O raciocínio dele é o seguinte: quando chegar a quinta a noite e ainda não houver ocorrido a execução, ele irá saber que esta não pode mais acontecer na sexta, já que isso seria esperado, o que contradiz a sentença – que deixou claro que ele seria enforcado em um dia inesperado. Então, se chegada a quarta-feira e a execução não houver acontecido, a mesma não poderá ser na quinta, pelo mesmo motivo apresentado antes. E assim por diante, não poderá ocorrer na quarta, na terça e nem na segunda. Mas na quarta-feira o prisioneiro é enforcado, uma vez que a lógica desenvolvida por ele tornou a sua execução inesperada.
Os lógicos entendem que o problema do paradoxo está em sua natureza de autorreferência e na sentença contraditória do juiz que, ao estipular um tempo determinado (meio-dia) e contado (uma semana) para o enforcamento, não poderia também falar em inesperado. Para a epistemologia, o paradoxo pode também ser um problema associado ao conhecimento – o que sabemos e o que esperamos entra em jogo.
Bônus: Paradoxo do avô
Um viajante no tempo volta ao passado para um momento em que seus avós ainda não se conheciam, mata seu avô e, como consequência, impede o próprio nascimento. O problema é que, sem ter nascido, o viajante não pode voltar no tempo para matar seu avô, o que significa que ele nasceu.

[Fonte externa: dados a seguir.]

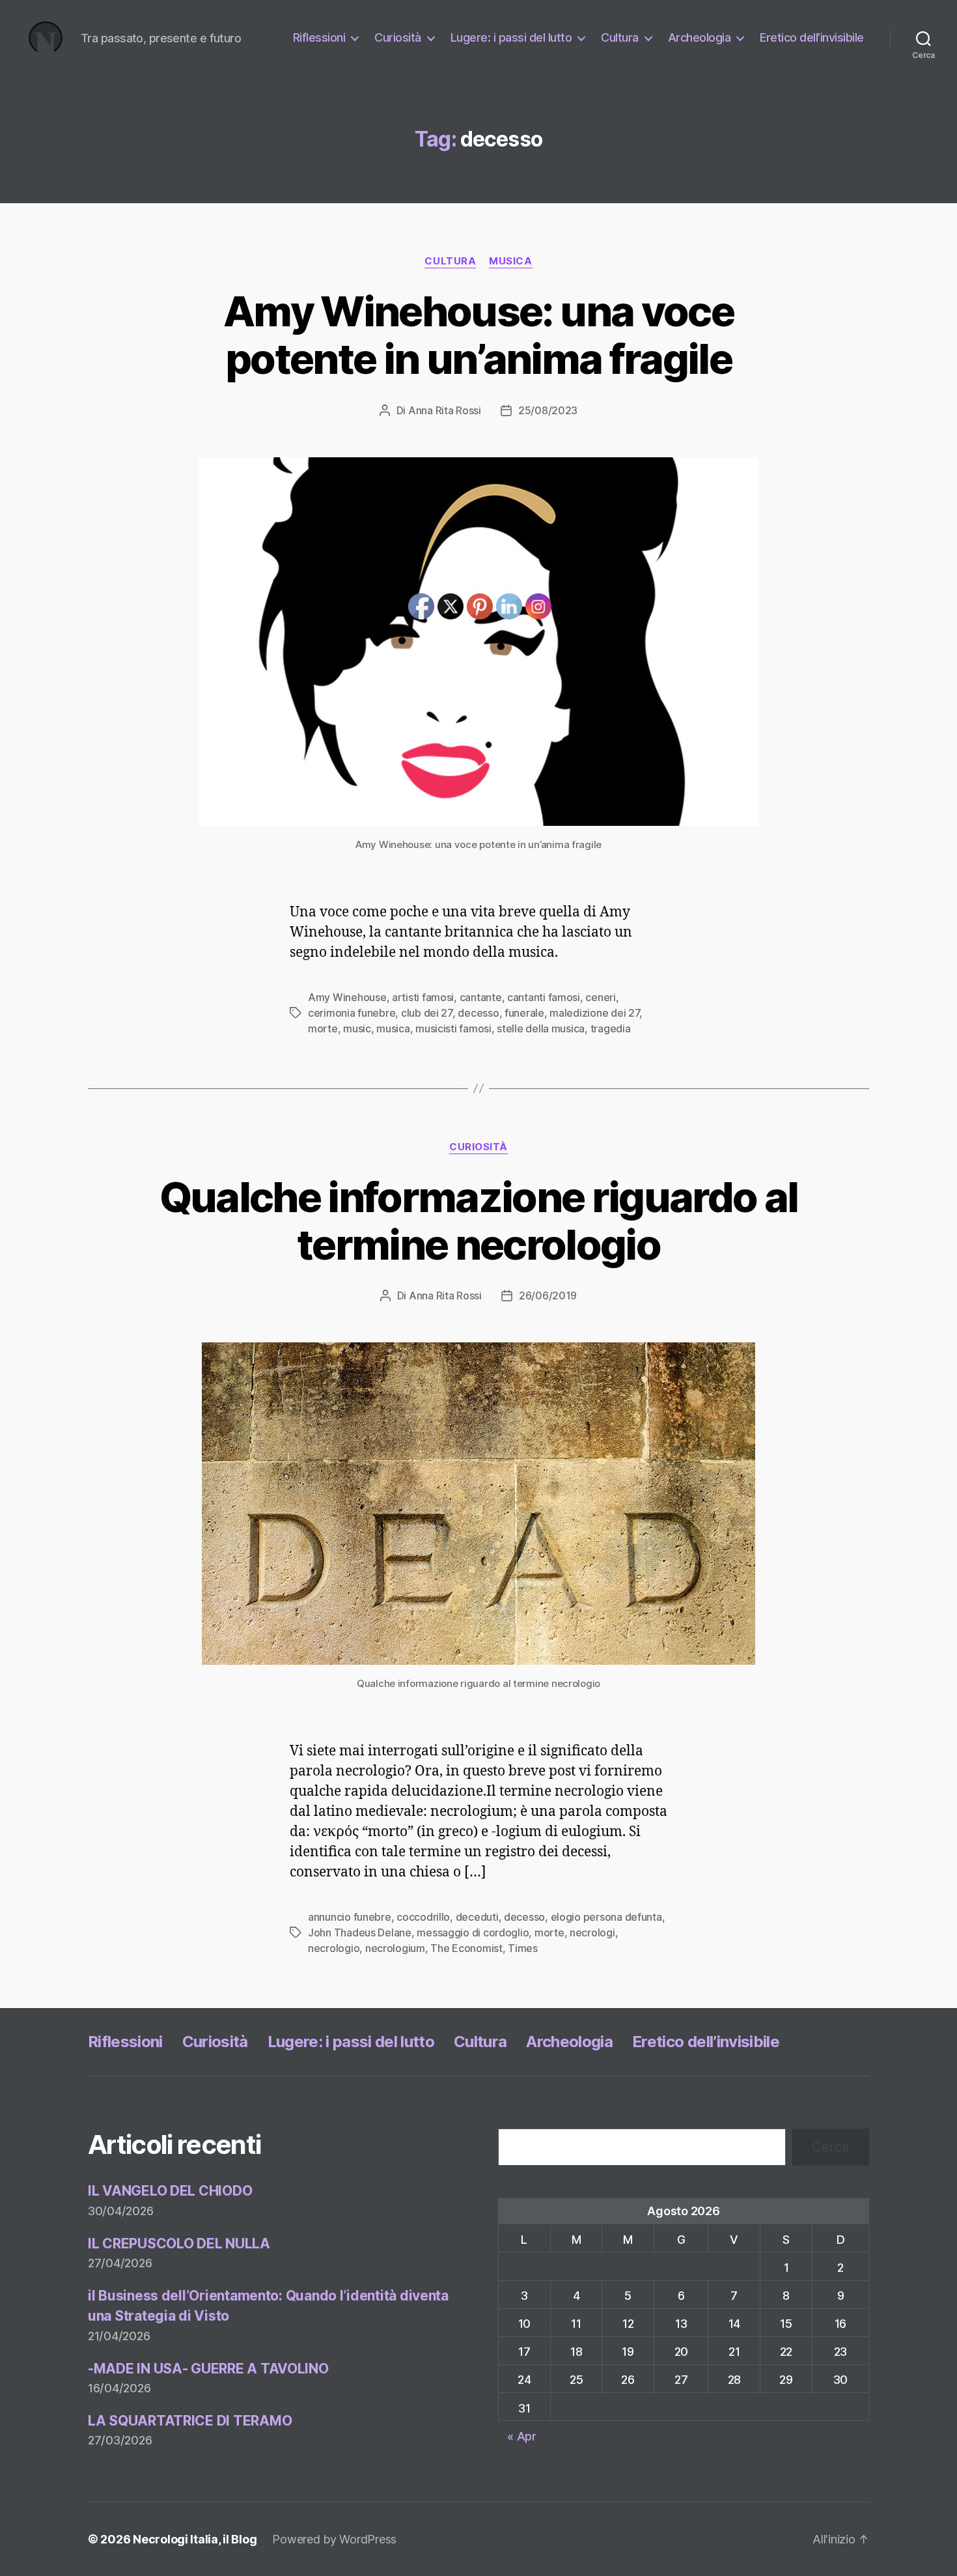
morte (323, 1028)
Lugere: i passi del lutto (511, 37)
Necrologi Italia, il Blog (195, 2539)
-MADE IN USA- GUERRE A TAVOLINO (208, 2368)
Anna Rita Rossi (444, 410)
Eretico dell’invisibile (812, 37)
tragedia (610, 1028)
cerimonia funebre (351, 1012)
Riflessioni (319, 37)
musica (510, 261)
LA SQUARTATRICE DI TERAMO (190, 2421)
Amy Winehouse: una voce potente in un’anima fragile (478, 335)
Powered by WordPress (334, 2539)
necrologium (395, 1948)
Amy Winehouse (347, 997)
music (357, 1028)
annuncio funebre (349, 1916)
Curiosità (397, 37)
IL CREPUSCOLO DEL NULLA (179, 2243)
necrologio (333, 1948)
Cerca (831, 2147)
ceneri (600, 997)
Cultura (620, 37)
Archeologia (699, 37)
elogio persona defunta (606, 1916)
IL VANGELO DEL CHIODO (170, 2191)
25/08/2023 (547, 410)
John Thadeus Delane (359, 1932)
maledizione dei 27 (594, 1012)
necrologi (592, 1932)
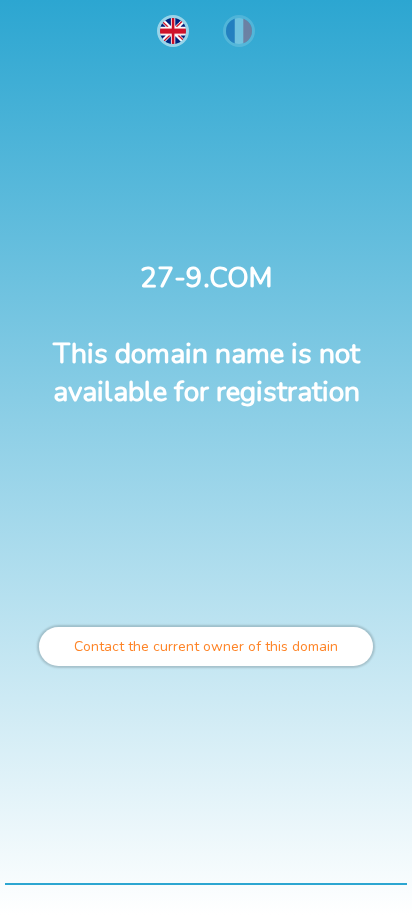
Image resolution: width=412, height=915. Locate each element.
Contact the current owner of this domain (206, 646)
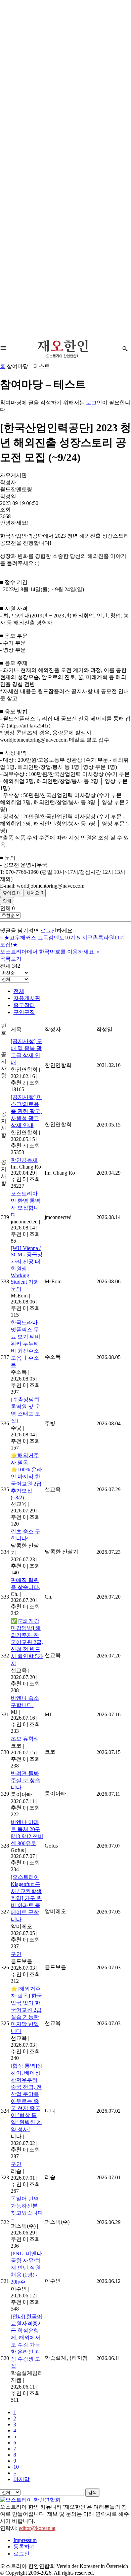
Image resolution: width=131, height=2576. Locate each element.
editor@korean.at (37, 2528)
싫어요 (34, 892)
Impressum (25, 2540)
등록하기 (24, 2546)
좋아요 (11, 892)
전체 (18, 991)
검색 (92, 2492)
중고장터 (24, 1005)
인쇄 (7, 900)
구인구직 (24, 1012)
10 (16, 2467)
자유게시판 (26, 998)
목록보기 (10, 959)
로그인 (94, 402)
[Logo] (63, 349)
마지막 (21, 2479)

Nem da lógica e nem da matemática, essa é a descrição do Paradoxo do avô, que foi proposto pela primeira vez pelo escritor de ficção científica René Barjavel, em sua obra Le Voyageur imprudent, de 1943. O autor provou que qualquer um pode desenvolver um paradoxo, e que um paradoxo é um olhar crítico sobre como se vê e como se organiza o mundo.
A natureza contraditória do Paradoxo do avô, que mostra a impossibilidade dos eventos ocorrerem como descritos, está associada a uma visão de como é a ligação entre passado e futuro. Em diferentes cenários, com diferentes perspectivas sobre a estrutura temporal, o paradoxo não faria sentido. Por exemplo, a partir da noção de que o passado é imutável, seria impossível matar o avô. Também podemos pensar que a viagem no tempo cria ou se associa a uma linha do tempo alternativa, em um universo paralelo, em que, ao matar o avô, aquele que seria o viajante não chega a nascer.